Community bankers group supports proposed reforms for qualified mortgage rules

The Independent Community Bankers of America® (ICBA) expressed its strong support for the Consumer Financial Protection Bureau’s proposed reforms to its Qualified Mortgage rules. In a comment letter to the bureau, ICBA also wrote that it continues to support statutory changes to provide loans originated and held in portfolio by community banks with less than $10 billion in assets, including balloon payment loans, automatic QM safe harbor legal status and an automatic exemption from escrow requirements for higher-priced mortgage loans.

“ICBA is quite appreciative for many of the changes to the mortgage rules being proposed by the CFPB in this rulemaking,” ICBA Vice President and Senior Regulatory Counsel Elizabeth Eurgubian wrote. “The CFPB’s proposed expanded definitions of ‘small creditor’ and ‘rural’ would greatly help community bankers qualify for needed exceptions to the QM and escrow rules and continue to actively lend to the consumers in their communities.”
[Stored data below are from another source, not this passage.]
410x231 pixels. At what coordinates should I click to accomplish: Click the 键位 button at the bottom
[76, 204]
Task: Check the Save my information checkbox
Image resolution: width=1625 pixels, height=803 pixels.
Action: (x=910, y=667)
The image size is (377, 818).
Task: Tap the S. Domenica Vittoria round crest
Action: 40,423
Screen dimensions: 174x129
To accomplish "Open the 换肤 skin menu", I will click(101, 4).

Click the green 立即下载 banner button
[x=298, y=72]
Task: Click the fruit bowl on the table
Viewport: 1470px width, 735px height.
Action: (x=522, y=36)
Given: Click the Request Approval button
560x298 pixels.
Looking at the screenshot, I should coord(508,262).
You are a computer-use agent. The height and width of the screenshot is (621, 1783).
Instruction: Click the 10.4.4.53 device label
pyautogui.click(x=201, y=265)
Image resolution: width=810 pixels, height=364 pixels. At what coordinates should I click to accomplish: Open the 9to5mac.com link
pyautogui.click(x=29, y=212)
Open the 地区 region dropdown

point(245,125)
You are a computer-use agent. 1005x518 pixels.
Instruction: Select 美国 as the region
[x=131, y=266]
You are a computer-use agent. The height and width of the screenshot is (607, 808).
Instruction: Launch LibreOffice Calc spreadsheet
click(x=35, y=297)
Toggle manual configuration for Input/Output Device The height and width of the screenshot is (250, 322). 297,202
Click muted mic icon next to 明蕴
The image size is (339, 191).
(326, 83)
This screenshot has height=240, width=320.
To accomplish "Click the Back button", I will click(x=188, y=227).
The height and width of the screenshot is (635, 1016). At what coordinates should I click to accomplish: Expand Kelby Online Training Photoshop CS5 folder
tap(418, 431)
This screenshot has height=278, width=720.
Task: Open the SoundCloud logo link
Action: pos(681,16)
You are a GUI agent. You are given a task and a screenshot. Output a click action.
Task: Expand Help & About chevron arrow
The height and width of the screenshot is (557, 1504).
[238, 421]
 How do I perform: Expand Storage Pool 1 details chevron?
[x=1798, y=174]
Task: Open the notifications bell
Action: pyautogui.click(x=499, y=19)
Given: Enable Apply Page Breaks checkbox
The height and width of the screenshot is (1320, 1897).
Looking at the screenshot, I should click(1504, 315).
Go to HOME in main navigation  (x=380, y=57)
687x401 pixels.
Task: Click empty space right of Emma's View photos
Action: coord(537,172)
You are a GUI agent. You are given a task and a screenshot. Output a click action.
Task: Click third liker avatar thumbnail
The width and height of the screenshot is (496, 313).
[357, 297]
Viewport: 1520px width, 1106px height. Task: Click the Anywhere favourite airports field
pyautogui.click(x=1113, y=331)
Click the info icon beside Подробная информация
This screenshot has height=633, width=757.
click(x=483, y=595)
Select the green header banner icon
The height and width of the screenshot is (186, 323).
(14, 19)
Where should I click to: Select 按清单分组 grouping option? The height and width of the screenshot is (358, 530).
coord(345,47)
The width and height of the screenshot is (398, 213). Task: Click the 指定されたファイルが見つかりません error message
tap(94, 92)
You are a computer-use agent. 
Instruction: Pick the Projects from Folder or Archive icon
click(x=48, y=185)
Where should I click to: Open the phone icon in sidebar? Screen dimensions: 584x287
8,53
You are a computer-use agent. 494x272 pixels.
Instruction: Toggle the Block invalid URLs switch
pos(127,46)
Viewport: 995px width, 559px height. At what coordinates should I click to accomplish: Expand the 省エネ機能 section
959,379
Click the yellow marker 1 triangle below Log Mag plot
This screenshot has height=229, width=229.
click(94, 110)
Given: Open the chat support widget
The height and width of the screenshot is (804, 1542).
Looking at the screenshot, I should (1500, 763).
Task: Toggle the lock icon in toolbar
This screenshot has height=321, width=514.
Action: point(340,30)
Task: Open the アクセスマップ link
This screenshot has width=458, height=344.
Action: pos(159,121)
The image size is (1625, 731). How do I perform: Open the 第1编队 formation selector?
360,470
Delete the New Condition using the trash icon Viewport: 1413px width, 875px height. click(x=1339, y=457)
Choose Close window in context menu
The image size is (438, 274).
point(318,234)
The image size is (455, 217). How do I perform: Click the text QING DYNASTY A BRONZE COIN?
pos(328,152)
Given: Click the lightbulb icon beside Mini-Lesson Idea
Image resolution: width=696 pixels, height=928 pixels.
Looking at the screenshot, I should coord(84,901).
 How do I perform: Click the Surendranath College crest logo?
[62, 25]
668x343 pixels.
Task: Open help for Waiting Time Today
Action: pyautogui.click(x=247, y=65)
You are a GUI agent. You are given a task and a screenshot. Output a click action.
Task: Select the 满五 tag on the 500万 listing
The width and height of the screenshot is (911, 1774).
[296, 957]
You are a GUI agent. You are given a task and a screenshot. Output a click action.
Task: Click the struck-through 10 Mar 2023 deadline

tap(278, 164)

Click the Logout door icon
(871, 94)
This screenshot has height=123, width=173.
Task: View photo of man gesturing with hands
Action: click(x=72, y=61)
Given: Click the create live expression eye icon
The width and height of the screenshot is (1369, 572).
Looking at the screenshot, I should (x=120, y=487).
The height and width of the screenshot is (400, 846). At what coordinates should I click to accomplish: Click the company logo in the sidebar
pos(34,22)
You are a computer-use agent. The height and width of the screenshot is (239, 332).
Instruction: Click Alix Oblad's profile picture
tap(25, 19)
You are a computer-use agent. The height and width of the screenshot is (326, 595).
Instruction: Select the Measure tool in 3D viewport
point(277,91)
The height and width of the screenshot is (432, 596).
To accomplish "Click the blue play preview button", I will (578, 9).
The ICBA-advocated changes would extend QM exceptions to more community banks by increasing the number of loans small creditors could make annually and extending “rural” status to any non-urban area as defined by the Census Bureau. ICBA wrote that all community bank loans held in portfolio, in which the community bank retains 100 percent of the credit risk and a direct stake in the loan’s performance, should be considered QM loans to ensure access to credit for the consumers who need it most.

The CFPB issued the proposal following the release of ICBA’s 2014 Community Bank Lending Survey, which found that 73 percent of community bank respondents said regulatory burdens are preventing them from making more residential mortgage loans. The survey also found that 66 percent of respondents said they do not provide loans that are outside the CFPB’s QM definition or would only do so in special cases.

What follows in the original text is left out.